== TASK GOAL ==
Your answer must match, word for word, the lines from the one holding "[Toggle navigation] (340, 40)" through the final line below, with pictures excluded.

------------

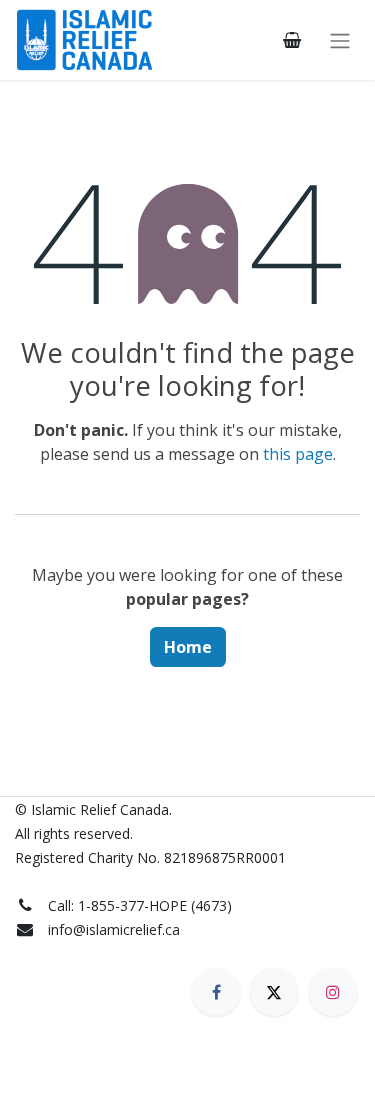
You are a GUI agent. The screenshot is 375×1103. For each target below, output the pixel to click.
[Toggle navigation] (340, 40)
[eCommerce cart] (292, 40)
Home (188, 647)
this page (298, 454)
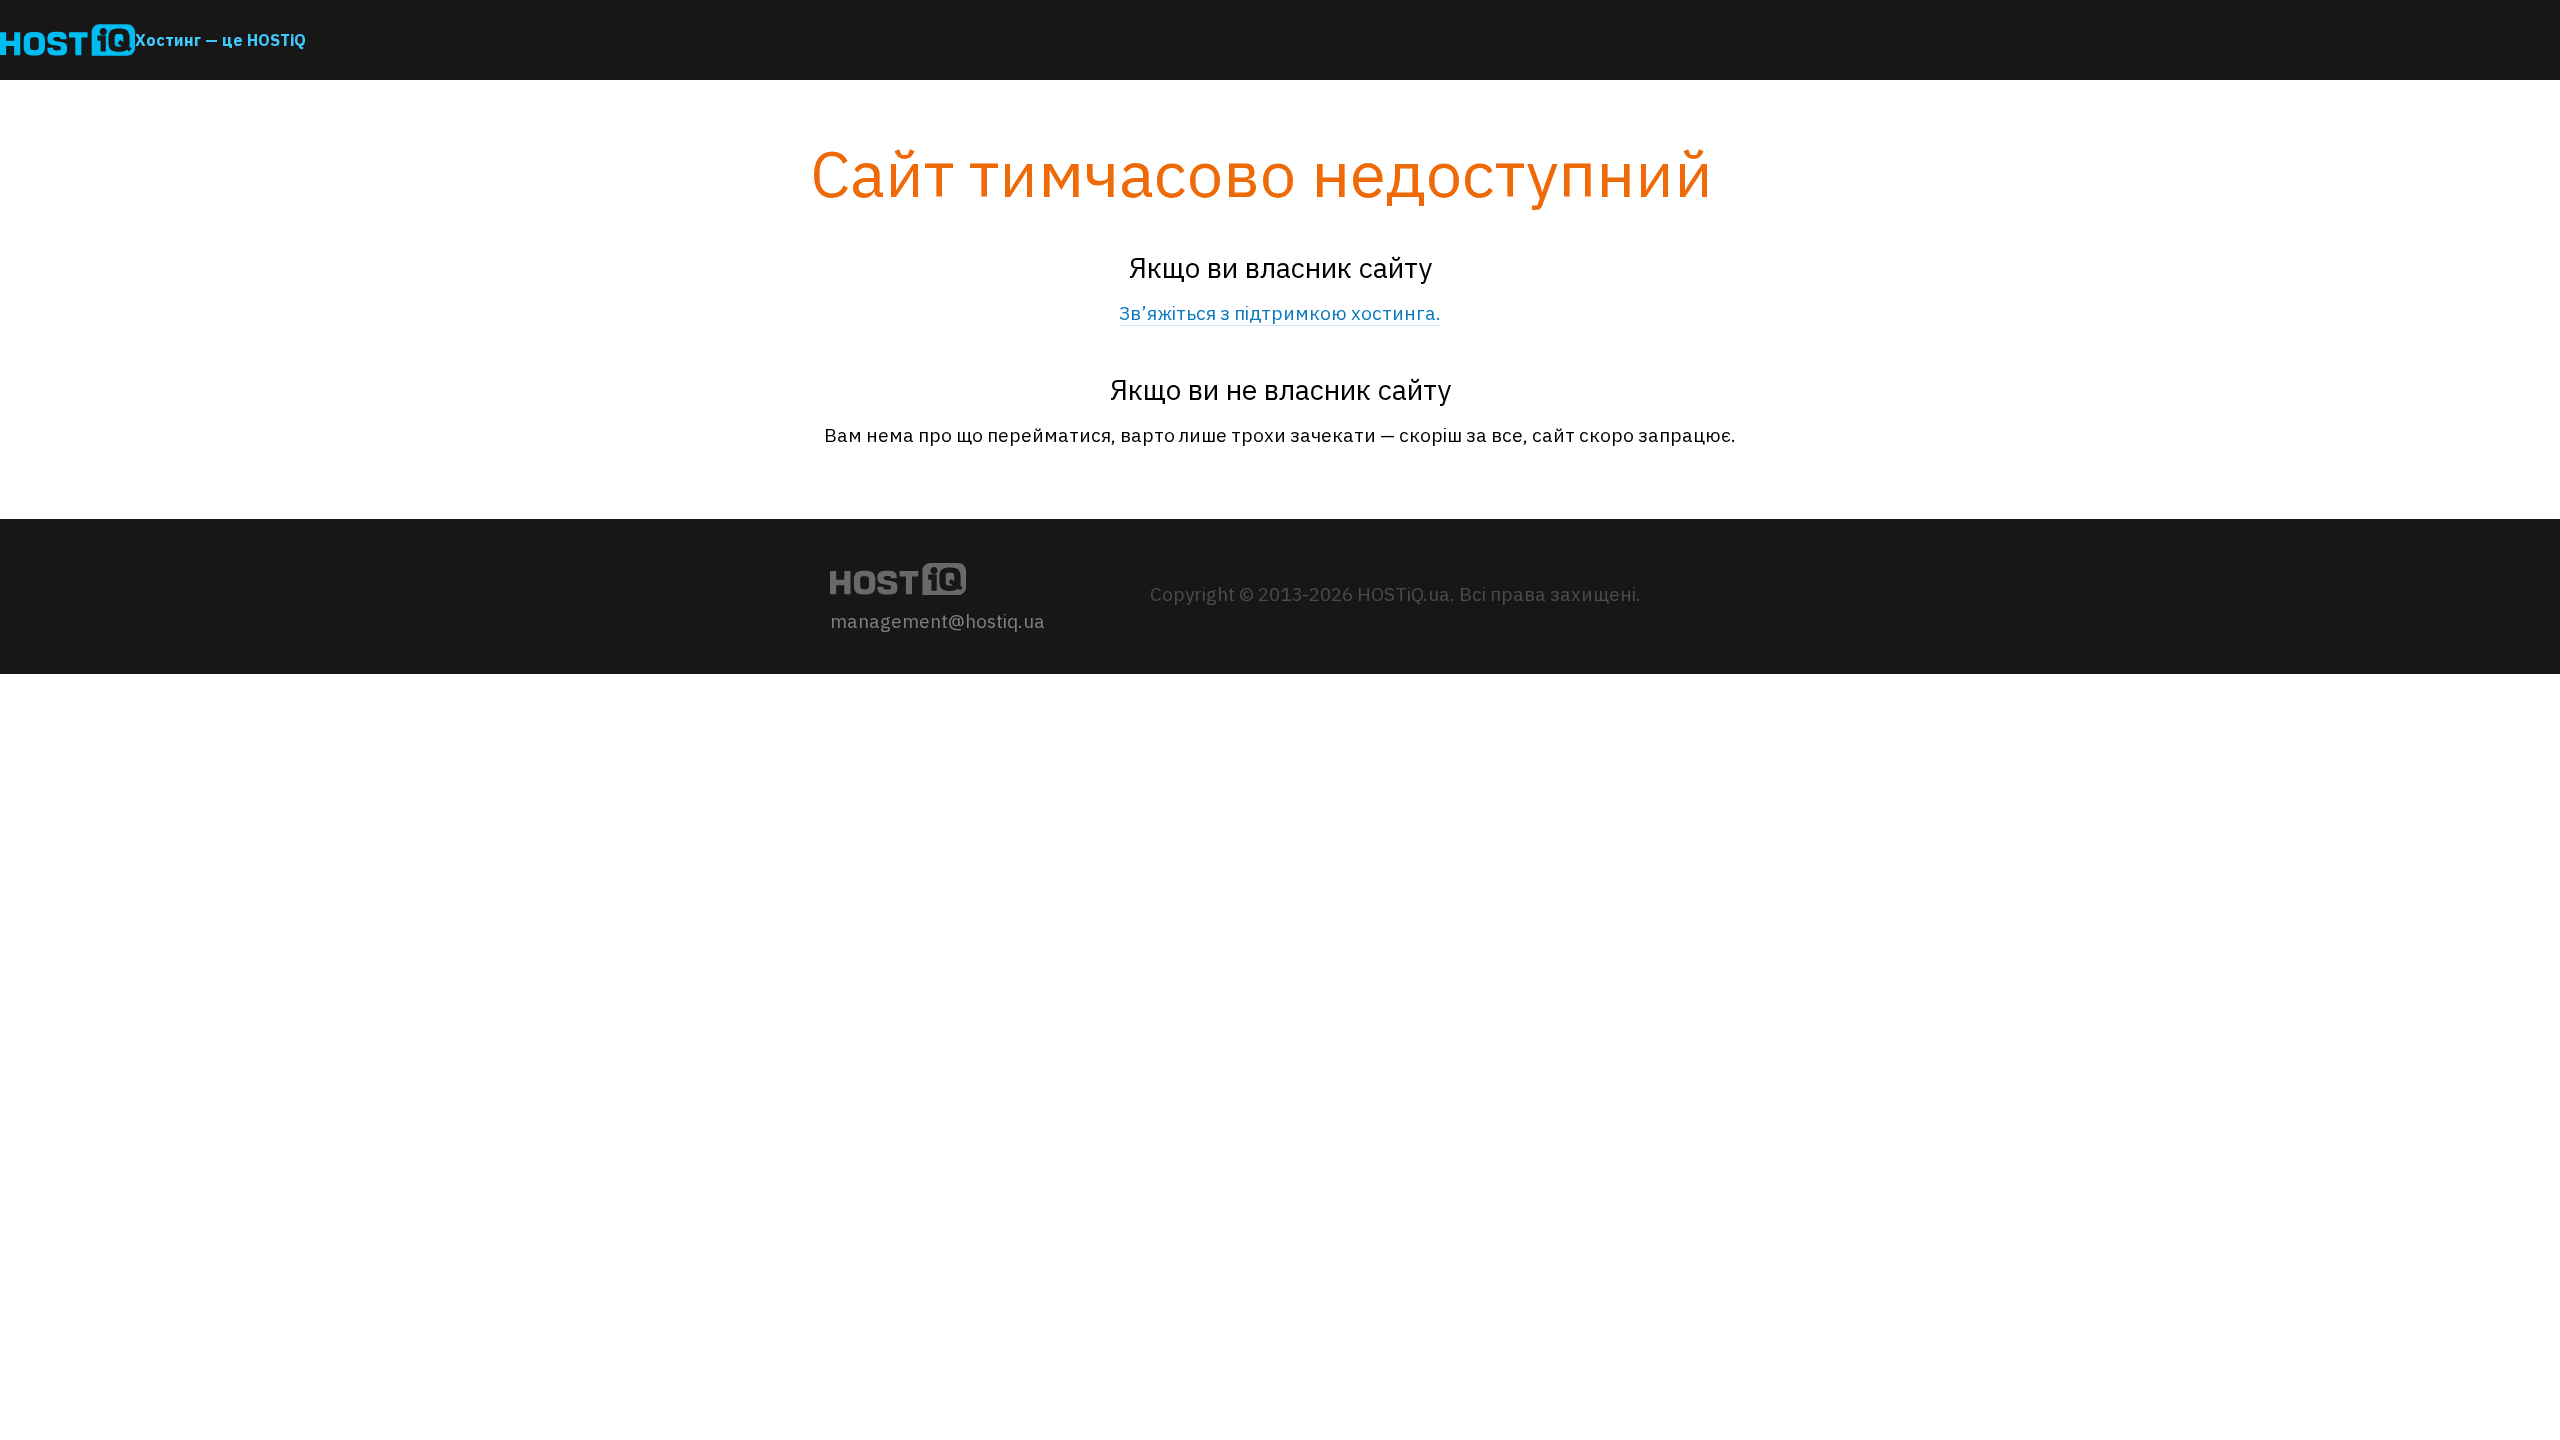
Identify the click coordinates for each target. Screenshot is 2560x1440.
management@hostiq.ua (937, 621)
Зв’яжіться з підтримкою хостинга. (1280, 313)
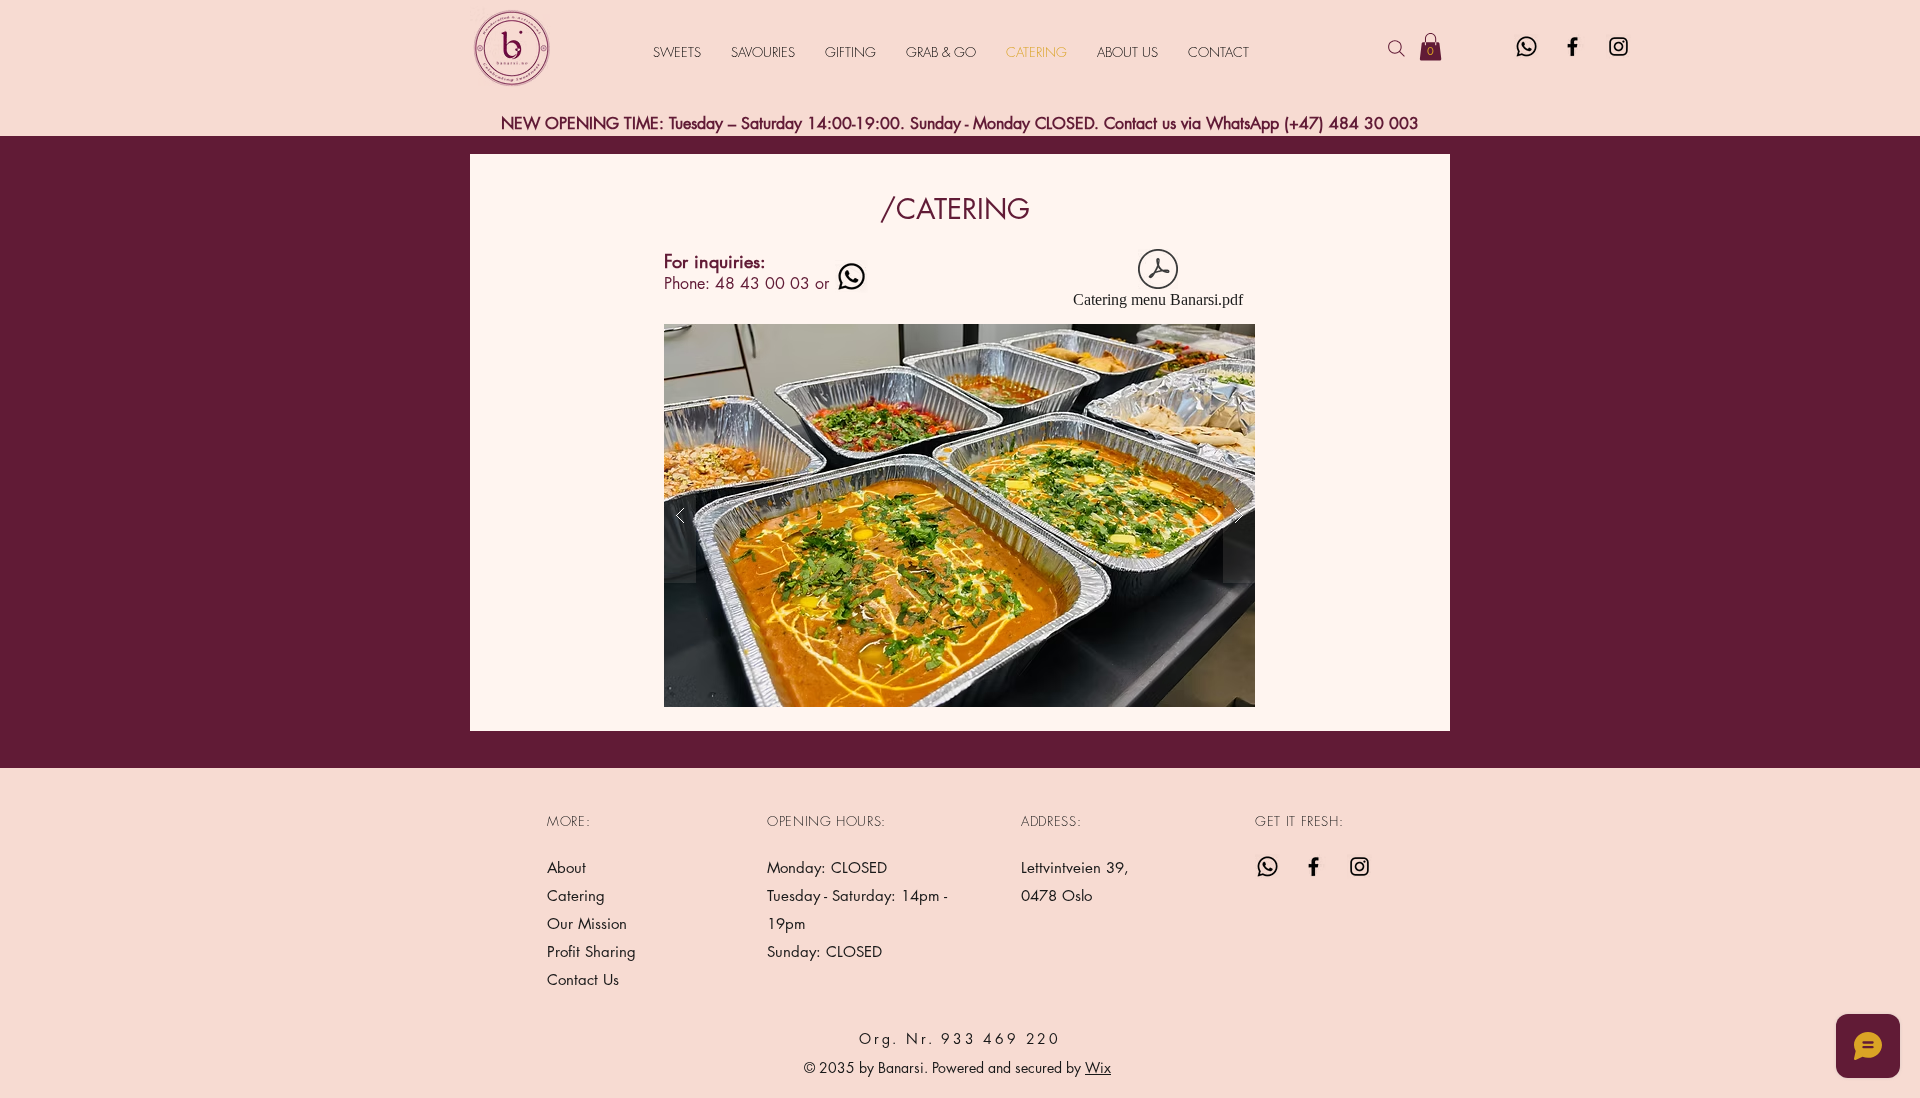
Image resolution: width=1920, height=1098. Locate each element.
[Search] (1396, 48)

------------

== ANSWER SPACE ==
[Toggle navigation] (340, 40)
[eCommerce cart] (292, 40)
Home (188, 647)
this page (298, 454)
Identify the click coordinates for each target. Screenshot is 2560x1440.
management@hostiq.ua (937, 621)
Зв’яжіться з підтримкою хостинга. (1280, 313)
Image resolution: width=1920, height=1098. Locate each element.
[Search] (1396, 48)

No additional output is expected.